Cebu Pacific reported stronger first-quarter operating results for 2026, driven by higher passenger volume, increased seat capacity, and sustained travel demand. The low-cost carrier also announced that it was recognized by S&P Global Corporate Sustainability Assessment (CSA) as among the top 25 percent of the world's most sustainable airlines for its environmental management and employee and community care.
Financial Highlights
The airline said total revenue rose 10 percent year-on-year to P33.3 billion in the first quarter of 2026, supported by a 10 percent increase in seat capacity across domestic and international routes. Cebu Pacific carried 7.5 million passengers during the quarter, up 8 percent from a year earlier, while maintaining a seat load factor of 83.7 percent.
Passenger revenue climbed 6 percent to P22.5 billion, while ancillary revenue grew 19 percent to P9 billion on improved ancillary yields. The airline's cargo business also expanded, with cargo revenue increasing 8 percent year-on-year to P1.8 billion, supported by higher widebody capacity.
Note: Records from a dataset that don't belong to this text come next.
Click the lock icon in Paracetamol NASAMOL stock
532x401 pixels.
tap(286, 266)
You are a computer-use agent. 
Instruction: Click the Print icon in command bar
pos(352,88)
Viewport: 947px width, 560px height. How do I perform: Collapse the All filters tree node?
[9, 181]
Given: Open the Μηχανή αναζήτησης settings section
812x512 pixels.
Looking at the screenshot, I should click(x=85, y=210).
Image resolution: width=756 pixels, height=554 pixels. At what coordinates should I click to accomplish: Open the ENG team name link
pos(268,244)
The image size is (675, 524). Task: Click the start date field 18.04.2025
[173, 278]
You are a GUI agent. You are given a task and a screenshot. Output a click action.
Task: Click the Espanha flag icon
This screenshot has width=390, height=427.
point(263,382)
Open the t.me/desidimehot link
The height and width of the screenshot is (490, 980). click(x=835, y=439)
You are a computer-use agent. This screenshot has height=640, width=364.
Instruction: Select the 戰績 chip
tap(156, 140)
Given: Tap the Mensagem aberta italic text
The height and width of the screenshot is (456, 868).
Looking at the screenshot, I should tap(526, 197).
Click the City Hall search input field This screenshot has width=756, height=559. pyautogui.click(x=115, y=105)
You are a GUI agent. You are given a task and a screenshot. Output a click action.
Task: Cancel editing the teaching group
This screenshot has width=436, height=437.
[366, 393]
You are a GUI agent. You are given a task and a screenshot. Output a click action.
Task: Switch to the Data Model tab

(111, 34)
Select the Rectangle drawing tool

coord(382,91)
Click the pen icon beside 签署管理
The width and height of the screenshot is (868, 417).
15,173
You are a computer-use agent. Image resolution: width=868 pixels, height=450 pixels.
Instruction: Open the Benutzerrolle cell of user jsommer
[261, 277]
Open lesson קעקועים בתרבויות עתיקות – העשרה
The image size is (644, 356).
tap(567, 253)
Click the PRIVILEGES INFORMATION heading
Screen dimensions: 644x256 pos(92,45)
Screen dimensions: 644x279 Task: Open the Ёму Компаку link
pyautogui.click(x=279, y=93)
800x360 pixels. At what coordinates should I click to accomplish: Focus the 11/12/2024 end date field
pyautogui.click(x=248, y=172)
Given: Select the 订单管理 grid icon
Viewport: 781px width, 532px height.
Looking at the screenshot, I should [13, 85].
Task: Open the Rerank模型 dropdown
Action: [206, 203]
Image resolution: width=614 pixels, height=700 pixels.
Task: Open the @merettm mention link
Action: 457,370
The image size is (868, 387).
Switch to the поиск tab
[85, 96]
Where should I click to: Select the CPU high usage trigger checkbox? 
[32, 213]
Earnings before interest, taxes, depreciation, and amortization (Ebitda) rose 26 percent to P8.4 billion, while operating income jumped 54 percent to P3 billion. Cebu Pacific said cost discipline and improved operating efficiencies partly offset higher operating expenses tied to fleet and capacity expansion.
Core income before tax improved to P1.3 billion from P325 million in the same period last year. However, the airline posted a net loss of P400 million, reversing the P466 million net income recorded in the first quarter of 2025, after booking P1.8 billion in non-core foreign exchange losses caused by peso depreciation at the end of the quarter.
Strategic Position and Outlook
Cebu Pacific ended March 2026 with 101 aircraft and more than P23 billion in cash, which the airline said would help cushion short-term market volatility while supporting long-term strategic initiatives. Mike Szucs, CEO of Cebu Pacific, commented: "Our first-quarter performance reflects the strength of our network and disciplined capacity deployment. As we navigate a more volatile operating environment amid higher fuel prices, we are taking a more cautious and measured approach focused on margin protection, prudent capacity deployment, and liquidity preservation."
Szucs added that the airline's scale, fleet efficiency, and strong domestic network position Cebu Pacific to manage near-term uncertainties while continuing to pursue long-term growth. The airline remains optimistic about sustained travel demand and plans to expand capacity prudently in the coming quarters.